Quick examples of loo() interpretation

As a newbie, loo() comparisons cause some confusion. Could you please have a quick comment?

Example 1: m2 is better since elpd_diff is >3 times higher compared to se_diff? Or the difference is insignificant due to so small numbers?

Model comparisons:
                   elpd_diff se_diff
m1                     0.0     0.0  
m2                    -0.5     0.1  

Example 2: m2 is worse as elpd_diff is >3 times higher compared to se_diff

Model comparisons:
                   elpd_diff se_diff
m1                    0.0       0.0  
m2                   -15.5     5.1  

Example 3: models are equal as elpd_diff is not 3-5 times larger compared to se_diff? But what about so large se_diff?

Model comparisons:
                   elpd_diff se_diff
m1                    0.0       0.0  
m2                   -0.3     182.4

Hi di4oi4,

In this case, m1 is actually the better model, as, what you say is correct: it outperforms m2 by more than 3 times the se_diff, if this is what you set as your criterion for calling a model “better”. That the numbers are small does not matter, as the absolute values of elpd are not meaningful in itself and similarly, we cannot judge by merely looking at elpd_diff to see whether it is “small” or “large”. This is why we need to consider se_diff, just as you already suggested.

EDIT: for people checking up on this in the future, @avehtari actually pointed out (below) that this difference can in fact be considered insignificant due to small numbers and that it is possible to interpret absolute numbers. I leave the point above to not break the conversation-flow but want to point out that what I was saying was not 100% correct.

yes this is correct.

Yes your interpretation is correct again. Did you maybe fit different models / data here? elpd_diff being so small while se_diff being so large could indicate that the two models fit the data equally well and that the absolute values of elpd are large, and so are their standard-deviations and hence is se_diff. Again, this is not by itself meaningful, as the absolute value of elpd does not tell us much without comparing it to something.

If you haven’t done so already, consider having a look at the loo glossary for more information about elpd.

2 Likes

Thank you so much! This is very useful information!

Comment about the last example (3). I got so high se_diff due to different model specification:

m1 = y ~ predictor + country
m2 = y ~ predictor + (1 | country)

Predictions of the two models were quite the same, also pp_checks and Rhats. Only the hierarchical model had slightly higher CIs in predictions.

Sorry I was not very clear in my wording above: I meant “different models / data” compared to example 1 and 2. Because, for different data or response variables the values for elpd can drastically change which would explain why the se_diff (and elpd?) might be so much bigger here compared to example 1 or 2…
Either way, your interpretations are correct I think :)

1 Like

I add link to CV-FAQ which has more about the interpretation.

The difference is insignificant due to the small numbers.

Yes.

Likely to have model mis-specification.

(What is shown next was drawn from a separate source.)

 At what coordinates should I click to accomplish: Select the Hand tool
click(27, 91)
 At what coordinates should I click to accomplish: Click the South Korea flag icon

Do posterior predictive checking.

2 Likes

Thanks for correcting this, I added an EDIT note to my answer above. Just for my own understanding, because I find this surprising: When would you consider elpd_diff values small/large then, as from my understanding, as I mentioned above, I thought that the absolute value does not matter?

See answers 11 and 15 in CV-FAQ. TL;DR the absolute difference has an interpretation.

1 Like

Thank you for the reply!

I did pp_checks. All except the last look similar.
Column 1: m2 = y ~ predictor + (1 | country)
Column 2: m1 = y ~ predictor + country

Why y is different in the last row?
The third row looks a bit suspicious although not completely infeasible.
Are you using just Gaussian model? What is y? Counts with some 0’s, too?

I don’t know why y is different in the last row, though I always used the same models for making these pp_check plots.

This is the full m2 model, family = hurde_lognormal. Received treatment hours is the y variable, there’s a lot of zero inflation.

fit = brm(bf(received_treatment_hours ~ predictor1 + … + predictor9 + (1 | region), hu ~ predictor1 + … + predictor9 + (1 | region), data = data, family = hurdle_lognormal(), cores = 3, chains = 3)

Interestingly, the predictions I am interested in, are consistent between the models and also similar to the splitted analysis (lognormal model and binomial model). What’s also interesting, that hierarchical structure did not give high se_diff values while comparing lognormal/binomial models in splitted analysis, but they became significant with hurdle models.

Do you mean “they (se_diff) became high with hurdle models”? Are you certain that the observations are in the same order for both models? That one plot raises doubt, and different orders could explain the high se_diff.